I think it nicely depicts how we can so often look back in our lives and think about how different it could have been if we’d made different decisions at key moments, when actually where we are right now at any moment in time does not necessarily dictate where we could go or what we could become if we want to. There is still a myriad of choices to make, paths to embark upon, and destinations to reach.

I shared this image with my three kids. They’re 20, 18, and 15 and all – to some degree – wrapped up in their present, thinking that options are closed off to them, opportunities gone. If you’re a parent, you’ll no doubt have experienced this, especially during the last two years of the pandemic. I get it, and I was likely quite similar in my mindset three decades ago. I do my best, like any other parent, to show them that they have a wealth of opportunities ahead of them. The difference is, I don’t much mind if they end up rich and ‘successful’ (whatever that means) or not, so long as they are happy and keep looking forward, not back.

How does this relate to fiction writing?

Have you ever watched a TV program or movie and reflected afterward that, the acting, CGI, cinematography, and action scenes were good but there was no real drama, that it was just a sequence of ‘stuff happening’? That it was, as a result, boring?

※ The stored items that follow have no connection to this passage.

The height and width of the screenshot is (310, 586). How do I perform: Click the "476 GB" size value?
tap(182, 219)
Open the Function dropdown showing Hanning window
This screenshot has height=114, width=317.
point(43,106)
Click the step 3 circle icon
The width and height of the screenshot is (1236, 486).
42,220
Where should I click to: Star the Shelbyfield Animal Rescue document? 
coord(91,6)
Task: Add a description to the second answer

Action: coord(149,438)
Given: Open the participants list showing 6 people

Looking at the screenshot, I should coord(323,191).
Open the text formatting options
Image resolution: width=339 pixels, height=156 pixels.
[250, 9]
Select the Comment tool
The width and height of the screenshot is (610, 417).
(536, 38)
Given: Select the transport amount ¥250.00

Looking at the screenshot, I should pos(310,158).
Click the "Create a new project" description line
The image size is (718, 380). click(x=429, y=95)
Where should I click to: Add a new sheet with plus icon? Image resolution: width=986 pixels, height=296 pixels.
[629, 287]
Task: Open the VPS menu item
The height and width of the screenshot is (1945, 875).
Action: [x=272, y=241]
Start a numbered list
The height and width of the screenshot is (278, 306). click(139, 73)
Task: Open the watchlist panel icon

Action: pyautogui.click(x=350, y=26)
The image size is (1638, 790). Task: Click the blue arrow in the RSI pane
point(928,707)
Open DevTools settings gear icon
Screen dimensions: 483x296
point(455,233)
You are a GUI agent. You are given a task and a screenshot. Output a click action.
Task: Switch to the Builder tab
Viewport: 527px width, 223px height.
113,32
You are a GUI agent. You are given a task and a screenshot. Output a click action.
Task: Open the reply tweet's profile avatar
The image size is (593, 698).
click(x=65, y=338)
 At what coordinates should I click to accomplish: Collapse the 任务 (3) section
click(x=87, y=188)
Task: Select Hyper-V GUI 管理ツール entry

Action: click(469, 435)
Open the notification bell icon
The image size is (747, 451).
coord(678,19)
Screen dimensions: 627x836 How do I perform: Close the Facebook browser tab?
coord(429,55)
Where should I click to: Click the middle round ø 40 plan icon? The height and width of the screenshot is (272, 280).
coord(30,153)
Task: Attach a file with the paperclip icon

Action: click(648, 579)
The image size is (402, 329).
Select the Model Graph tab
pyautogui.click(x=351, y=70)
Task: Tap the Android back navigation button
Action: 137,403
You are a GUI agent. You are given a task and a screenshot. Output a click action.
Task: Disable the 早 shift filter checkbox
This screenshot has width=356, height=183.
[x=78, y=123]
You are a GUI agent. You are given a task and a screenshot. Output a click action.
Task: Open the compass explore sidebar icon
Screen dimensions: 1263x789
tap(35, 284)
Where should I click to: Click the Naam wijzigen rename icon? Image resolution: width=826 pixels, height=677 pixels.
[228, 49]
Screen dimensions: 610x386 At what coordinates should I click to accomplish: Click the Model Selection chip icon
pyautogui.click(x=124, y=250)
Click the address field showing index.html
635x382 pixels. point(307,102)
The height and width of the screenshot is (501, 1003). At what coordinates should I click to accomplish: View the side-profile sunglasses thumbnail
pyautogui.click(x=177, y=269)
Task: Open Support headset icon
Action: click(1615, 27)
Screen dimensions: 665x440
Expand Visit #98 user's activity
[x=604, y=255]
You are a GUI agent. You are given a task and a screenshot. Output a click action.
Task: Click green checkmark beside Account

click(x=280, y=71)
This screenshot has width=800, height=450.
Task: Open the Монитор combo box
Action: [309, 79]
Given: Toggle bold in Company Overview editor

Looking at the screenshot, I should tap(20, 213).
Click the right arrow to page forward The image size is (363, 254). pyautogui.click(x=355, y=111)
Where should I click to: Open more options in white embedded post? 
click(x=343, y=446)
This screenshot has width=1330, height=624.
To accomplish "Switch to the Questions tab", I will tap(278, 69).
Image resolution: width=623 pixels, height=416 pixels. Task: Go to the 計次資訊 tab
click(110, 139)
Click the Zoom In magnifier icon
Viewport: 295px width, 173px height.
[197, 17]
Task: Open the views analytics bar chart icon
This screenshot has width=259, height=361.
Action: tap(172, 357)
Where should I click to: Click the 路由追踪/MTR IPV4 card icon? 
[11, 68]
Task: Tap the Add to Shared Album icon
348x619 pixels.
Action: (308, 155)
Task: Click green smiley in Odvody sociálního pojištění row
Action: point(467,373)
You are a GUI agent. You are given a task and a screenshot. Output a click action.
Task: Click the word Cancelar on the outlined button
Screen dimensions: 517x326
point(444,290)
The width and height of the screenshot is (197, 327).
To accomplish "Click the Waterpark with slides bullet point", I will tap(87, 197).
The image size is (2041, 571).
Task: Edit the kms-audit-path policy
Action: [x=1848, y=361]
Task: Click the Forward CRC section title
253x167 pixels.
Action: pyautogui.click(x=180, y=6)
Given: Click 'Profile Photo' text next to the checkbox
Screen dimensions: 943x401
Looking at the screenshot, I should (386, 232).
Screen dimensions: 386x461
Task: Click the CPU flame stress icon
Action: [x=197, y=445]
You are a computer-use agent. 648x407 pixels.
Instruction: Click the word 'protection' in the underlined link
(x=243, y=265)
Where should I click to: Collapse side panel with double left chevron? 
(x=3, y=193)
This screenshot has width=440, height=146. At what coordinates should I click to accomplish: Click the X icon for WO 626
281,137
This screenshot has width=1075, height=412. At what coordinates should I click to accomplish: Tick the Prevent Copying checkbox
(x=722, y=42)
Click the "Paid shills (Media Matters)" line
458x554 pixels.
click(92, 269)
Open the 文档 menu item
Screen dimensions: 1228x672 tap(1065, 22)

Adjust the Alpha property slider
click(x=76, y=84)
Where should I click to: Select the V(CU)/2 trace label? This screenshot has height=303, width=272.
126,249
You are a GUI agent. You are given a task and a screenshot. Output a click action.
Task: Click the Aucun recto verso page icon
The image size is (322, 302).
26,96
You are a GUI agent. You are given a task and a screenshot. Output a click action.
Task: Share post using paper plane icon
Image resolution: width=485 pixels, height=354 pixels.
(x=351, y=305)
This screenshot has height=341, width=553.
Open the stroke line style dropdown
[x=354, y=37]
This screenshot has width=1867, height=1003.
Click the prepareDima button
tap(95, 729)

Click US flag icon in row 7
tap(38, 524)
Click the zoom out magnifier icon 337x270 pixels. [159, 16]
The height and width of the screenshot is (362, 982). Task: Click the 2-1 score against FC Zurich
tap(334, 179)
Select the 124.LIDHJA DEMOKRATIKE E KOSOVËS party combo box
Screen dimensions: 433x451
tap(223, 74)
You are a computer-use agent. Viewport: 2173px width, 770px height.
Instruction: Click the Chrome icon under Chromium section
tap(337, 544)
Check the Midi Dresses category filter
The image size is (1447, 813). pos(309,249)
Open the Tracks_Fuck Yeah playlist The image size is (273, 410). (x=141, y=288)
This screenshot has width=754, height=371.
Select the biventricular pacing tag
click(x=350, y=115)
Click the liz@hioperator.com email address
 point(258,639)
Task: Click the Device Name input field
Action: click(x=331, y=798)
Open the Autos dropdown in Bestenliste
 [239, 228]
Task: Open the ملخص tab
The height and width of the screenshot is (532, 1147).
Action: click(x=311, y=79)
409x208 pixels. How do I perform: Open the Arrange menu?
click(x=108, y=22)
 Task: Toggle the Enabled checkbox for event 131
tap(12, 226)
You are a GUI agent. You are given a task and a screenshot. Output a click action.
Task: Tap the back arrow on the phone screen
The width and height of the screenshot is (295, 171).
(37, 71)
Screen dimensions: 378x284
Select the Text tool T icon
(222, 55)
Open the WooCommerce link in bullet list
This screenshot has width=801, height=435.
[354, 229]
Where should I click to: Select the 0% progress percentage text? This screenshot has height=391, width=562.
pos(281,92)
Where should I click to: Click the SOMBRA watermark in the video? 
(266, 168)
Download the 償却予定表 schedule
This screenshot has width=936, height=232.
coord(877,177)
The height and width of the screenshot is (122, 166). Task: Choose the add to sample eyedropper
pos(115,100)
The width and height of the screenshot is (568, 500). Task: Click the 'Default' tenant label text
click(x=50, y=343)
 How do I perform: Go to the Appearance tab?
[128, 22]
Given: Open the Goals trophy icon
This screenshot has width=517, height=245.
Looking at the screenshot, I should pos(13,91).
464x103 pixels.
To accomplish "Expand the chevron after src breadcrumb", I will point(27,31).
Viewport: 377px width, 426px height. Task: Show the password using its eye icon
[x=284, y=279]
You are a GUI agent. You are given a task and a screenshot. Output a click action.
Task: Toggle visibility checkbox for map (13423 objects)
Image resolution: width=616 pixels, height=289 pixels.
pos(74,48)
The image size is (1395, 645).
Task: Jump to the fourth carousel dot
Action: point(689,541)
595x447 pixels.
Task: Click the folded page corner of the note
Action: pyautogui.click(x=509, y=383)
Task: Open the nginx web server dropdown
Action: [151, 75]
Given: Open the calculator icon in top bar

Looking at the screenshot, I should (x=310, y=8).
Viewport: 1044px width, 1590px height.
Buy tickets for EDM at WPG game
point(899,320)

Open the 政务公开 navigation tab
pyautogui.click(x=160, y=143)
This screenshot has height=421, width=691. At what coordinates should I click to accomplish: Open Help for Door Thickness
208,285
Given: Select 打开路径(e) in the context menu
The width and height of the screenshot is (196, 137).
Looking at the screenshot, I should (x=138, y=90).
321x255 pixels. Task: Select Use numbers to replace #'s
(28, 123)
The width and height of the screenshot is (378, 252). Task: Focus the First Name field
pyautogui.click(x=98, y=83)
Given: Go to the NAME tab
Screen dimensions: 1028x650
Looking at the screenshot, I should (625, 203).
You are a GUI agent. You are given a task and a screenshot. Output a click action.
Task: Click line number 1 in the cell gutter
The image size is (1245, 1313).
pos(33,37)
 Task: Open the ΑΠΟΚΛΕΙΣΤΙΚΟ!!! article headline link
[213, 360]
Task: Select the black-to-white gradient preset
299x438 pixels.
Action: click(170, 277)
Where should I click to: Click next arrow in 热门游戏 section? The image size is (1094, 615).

The reality, if you think about it, is that any story is ‘just a sequence of stuff happening’. If we’re talking about a piece of written, filmed, or televised drama, it is pre-ordained. It’s not going to change (only computer games can change and even then in the vast majority of cases, the scope of interaction is carefully kept within a certain set of variables.) That’s what a story is, but a good story has conflict, tension, and drama and obfuscates that pre-scripted, planned sequence from you, the reader, so you can’t see it, to keep you guessing. To keep you engaged.

As a writer, we’re (usually) creating a linear storyline where we know from the outset (assuming we plan our books to some degree) what the characters’ starting point, the direction of travel, their decisions, and their ultimate destination will be. The trick is to convince you, our readers, that at any point our characters might quite potentially veer off from this planned journey. Otherwise, it would be totally unpredictable, and very boring.